@lauren The person who asked is responsible. They used the system, after being warned about its inaccuracy multiple times during the onboarding process and *underneath every prompt* (see image), and then chose to use this potentially faulty information in a life-or-death situation.
I'm a pilot. If I choose to get my weather information from Chat GPT and end up crashing as a result, that's my own damn fault.
@lauren They're there as much for the lawyers as for the users. Just like "don't eat poison" labels.
And, yeah, I think there's nuance there. When a company decides to use a chatbot as customer service, to speak on their behalf, then it absolutely should be liable for the results.
But that's a far cry from a generalized chatbot with a "don't believe my bullshit" disclaimer that can be easily-manipulated by the user.

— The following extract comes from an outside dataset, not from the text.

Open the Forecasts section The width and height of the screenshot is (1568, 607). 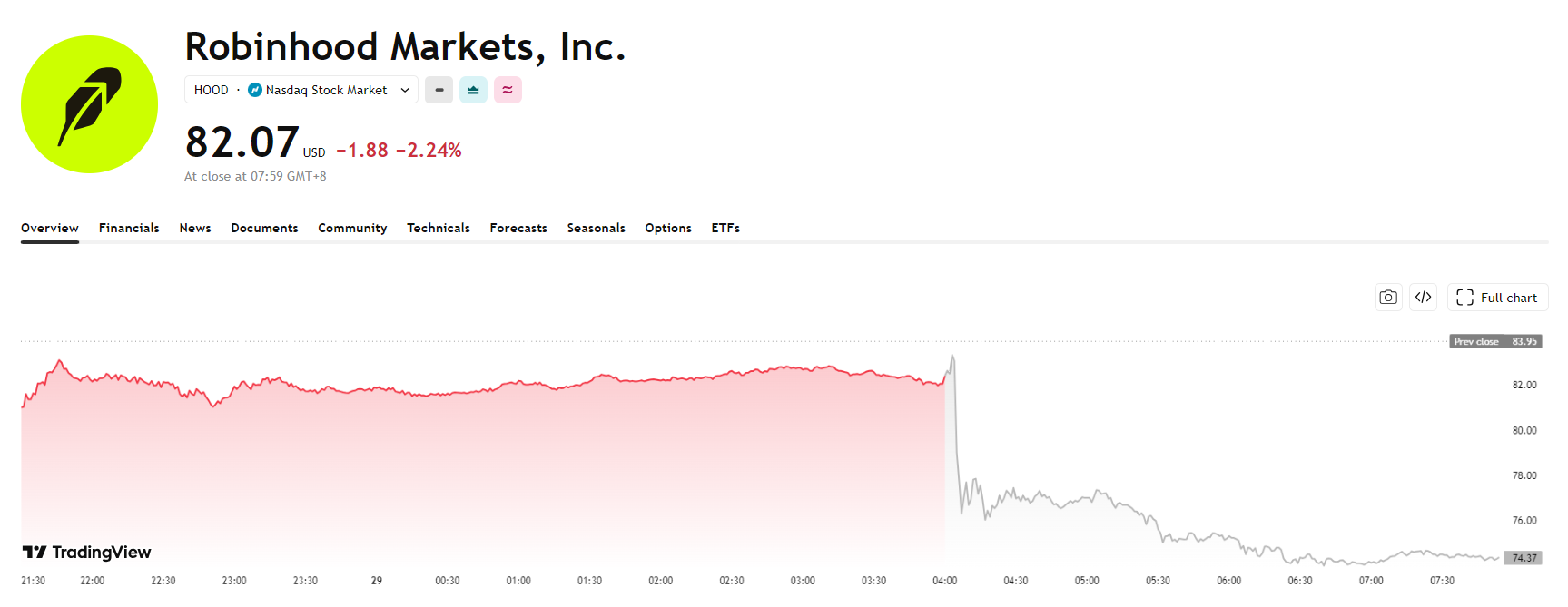click(518, 228)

@lauren Yeah, I think the search companies putting AI responses as fact at the top of results, especially when the user has not opted in nor acknowledged the danger, could be one of the cases where a company has chosen to use the bot's speech as its own and therefore becomes liable for it.

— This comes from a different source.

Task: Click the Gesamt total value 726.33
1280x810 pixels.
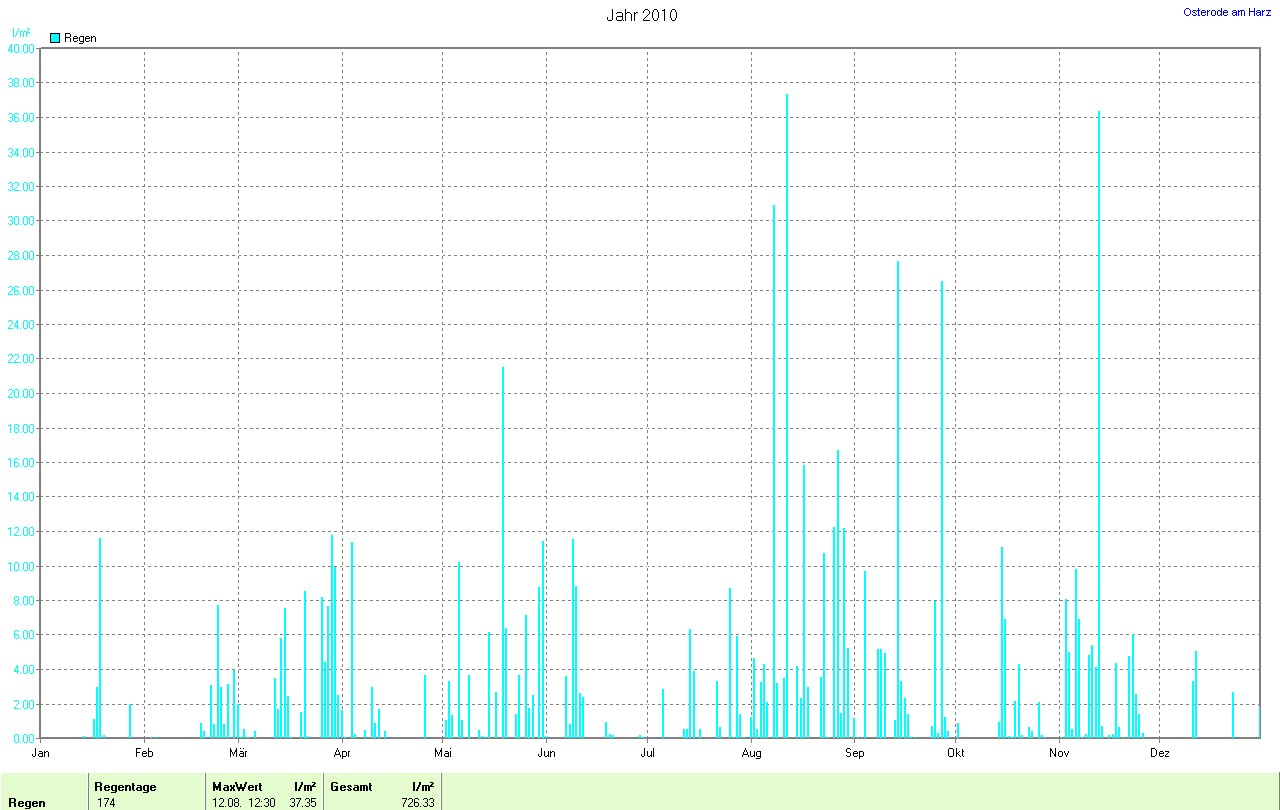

But, again, I draw the distinction between that conduct and a chatbot with a disclaimer.
@lauren @LouisIngenthron I agree here with the problem that end users don't understand LLM and as such take things that they shouldn't at face value. But should their ignorance limit me in using it do very powerful things.
Tools come with risks, powerful tools even more so. But in the end I'm mostly curious on the court cases to see how deep this rabbit hole goes.
@LPerry2 @lauren @LouisIngenthron
Not sure what the difference is between "All" and "Web."
Anyway, I switched to DuckDuckGo and am much happier.